Thursday, October 10, 2002, Chandigarh, India

National Capital Region--Delhi



Privatisation: the easy way out

The Punjab Government is planning to privatise government hospitals to provide better facilities to people. Yes, it means better facilities to a few who can afford and no facilities to the majority of the public because they can ill afford the rising costs of medical cover.

The private parties are not going to run hospitals on a no-profit, no-loss basis. They will definitely like to draw maximum gains and use these institutes as profit-making ventures.

There is no dearth of private hospitals and nursing homes for all those who can afford their cost. Then why privatise hospitals? What will happen to the majority of the people who cannot even afford the basic nominal registration fee of a government hospital or a dispensary.

If the government decides to look for joint ventures in the field, there will be no dearth. However, there are better alternatives:

Run the hospitals in cooperation with the Army. At least this can be done in the North. Since the arrangement will be on A no-profit, no-loss basis, the common man will not suffer.

The medical costs will remain within the reach of the common man. More discipline and efficiency in the working will be inducted.

If tied up at the highest level of decision-making, this arrangement should not be difficult.

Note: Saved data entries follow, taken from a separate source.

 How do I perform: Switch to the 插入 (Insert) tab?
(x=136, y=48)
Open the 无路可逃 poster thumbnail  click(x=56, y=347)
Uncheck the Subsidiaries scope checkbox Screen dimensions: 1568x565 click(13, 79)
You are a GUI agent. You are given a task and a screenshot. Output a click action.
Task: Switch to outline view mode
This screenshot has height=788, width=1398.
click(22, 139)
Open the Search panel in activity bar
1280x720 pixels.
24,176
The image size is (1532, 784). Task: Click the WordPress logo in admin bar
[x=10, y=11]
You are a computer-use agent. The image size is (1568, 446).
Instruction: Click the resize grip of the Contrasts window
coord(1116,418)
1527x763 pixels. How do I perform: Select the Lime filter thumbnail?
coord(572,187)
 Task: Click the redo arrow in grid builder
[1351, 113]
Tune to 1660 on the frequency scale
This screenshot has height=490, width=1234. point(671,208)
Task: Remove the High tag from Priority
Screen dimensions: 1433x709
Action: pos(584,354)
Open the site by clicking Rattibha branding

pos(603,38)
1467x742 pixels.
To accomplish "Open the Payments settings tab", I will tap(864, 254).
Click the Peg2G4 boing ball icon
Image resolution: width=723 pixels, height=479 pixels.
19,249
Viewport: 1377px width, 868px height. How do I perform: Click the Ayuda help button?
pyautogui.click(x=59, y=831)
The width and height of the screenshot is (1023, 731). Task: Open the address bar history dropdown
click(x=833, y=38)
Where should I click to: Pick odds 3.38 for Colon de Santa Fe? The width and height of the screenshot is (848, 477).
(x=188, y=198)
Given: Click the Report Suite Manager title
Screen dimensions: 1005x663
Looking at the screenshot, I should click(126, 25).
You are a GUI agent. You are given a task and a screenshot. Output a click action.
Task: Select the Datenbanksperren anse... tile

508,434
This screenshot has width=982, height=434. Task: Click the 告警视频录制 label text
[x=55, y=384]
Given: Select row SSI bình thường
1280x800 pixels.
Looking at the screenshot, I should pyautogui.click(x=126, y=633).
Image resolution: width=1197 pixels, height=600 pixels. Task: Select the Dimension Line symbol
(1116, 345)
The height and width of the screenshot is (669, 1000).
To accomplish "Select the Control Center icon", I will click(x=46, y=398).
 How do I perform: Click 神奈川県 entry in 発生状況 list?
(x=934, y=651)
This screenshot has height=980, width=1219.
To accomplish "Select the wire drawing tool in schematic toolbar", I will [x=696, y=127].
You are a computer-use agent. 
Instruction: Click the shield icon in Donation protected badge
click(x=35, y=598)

Lt Col Krishan Paul Bhaskar (retd), Ambala


Primary Health: Though the move of the Punjab Government is in the right direction in order to strengthen the secondary health care by utilising the funds of Rs 456 crore from the World Bank, it is also very important to strengthen the primary health care which is already in a shambles.

The principles of universal, comprehensive primary health care, envisioned in the 1978 Alma Ata declaration should be the basis for formulating policies relating to providing total health care i.e primary, secondary and tertiary. Now more than ever, an equitable, participatory and inter-sectoral approach to health and health care is needed.

Raman K. Aggarwal, Phagwara

Capital move

The editorial “Capital move” (Oct 3), commenting upon the HP Government’s declaration that Dharmsala would be the second capital of the state, attracts adverse notice for its insipid tone and tenor, falling much short of calling a spade a spade. It is, at best, an exercise in tight-rope walking.

Obviously and indisputably enough, utmost austerity in administration is one of the most crying needs of the state — reeling under a sickening resource crunch and mounting debt. The fund-starved tiny state can go in for the costly “luxury”, of having two capitals only at its general peril.

The fringe benefits — regular supply of electricity and water etc — may of course be available to the people annually for the short duration during which the town would be hosting the state government. However, the benefits would be confined only to Dharmsala town and not extended to the entire Kangra region, as the editorial erroneously observes.

The move in question is not likely to yield any political dividend neither to the ruling BJP nor to Chief Minister Prem Kumar Dhumal personally. In fact, the gimmick may help generate adverse public reaction in the state and thus boomerang.

Tara Chand, Ambota (Una)

Patience, how long?

Oct 2: “6 jawans die in blast, Ultras kill 12 in Kashmir”. Oct 3: Fresh wave of violence, 3 NC workers, 6 BSF men killed in valley.” Oct 4: “Captain, DSP die in encounters”. Oct 6: “4 jawans die in blast”.

I, on behalf of the common people, ask what is the use of sacrifices made by our brave people when the government seems to be dormant. After each attack and every massacre, some politician comes up with a statement that Pakistan is testing our patience. What is the limit of our patience?

Megha Vashisht, Jalandhar

Army rebuttal

Apropos the report “Army top brass to visit forward areas” (Oct 2), certain issues need to be put in the correct perspective. There were some references which were not even remotely concerned with the overall contents of the report or even facts.

The report appears to be a supreme example of arm-chair journalism based on unconfirmed reports pieced together to create an eye-catching story. Such articles showcase the freedom of expression, and may not be malicious per se, but in the long run irresponsible journalism like this is likely to harm the overall national endeavor as well as the credibility of the reporter, if not the newspaper itself.

Lt Col Anurag Shukla, C/O 56 APO

A poser to PM

The Prime Minister visits the USA (Sept 2), the Maldives (Sept 2) and Europe (Oct 2). Mr Prime Minister, when are you going to visit the jawans you have ordered to be deployed on the border for the last 10 months?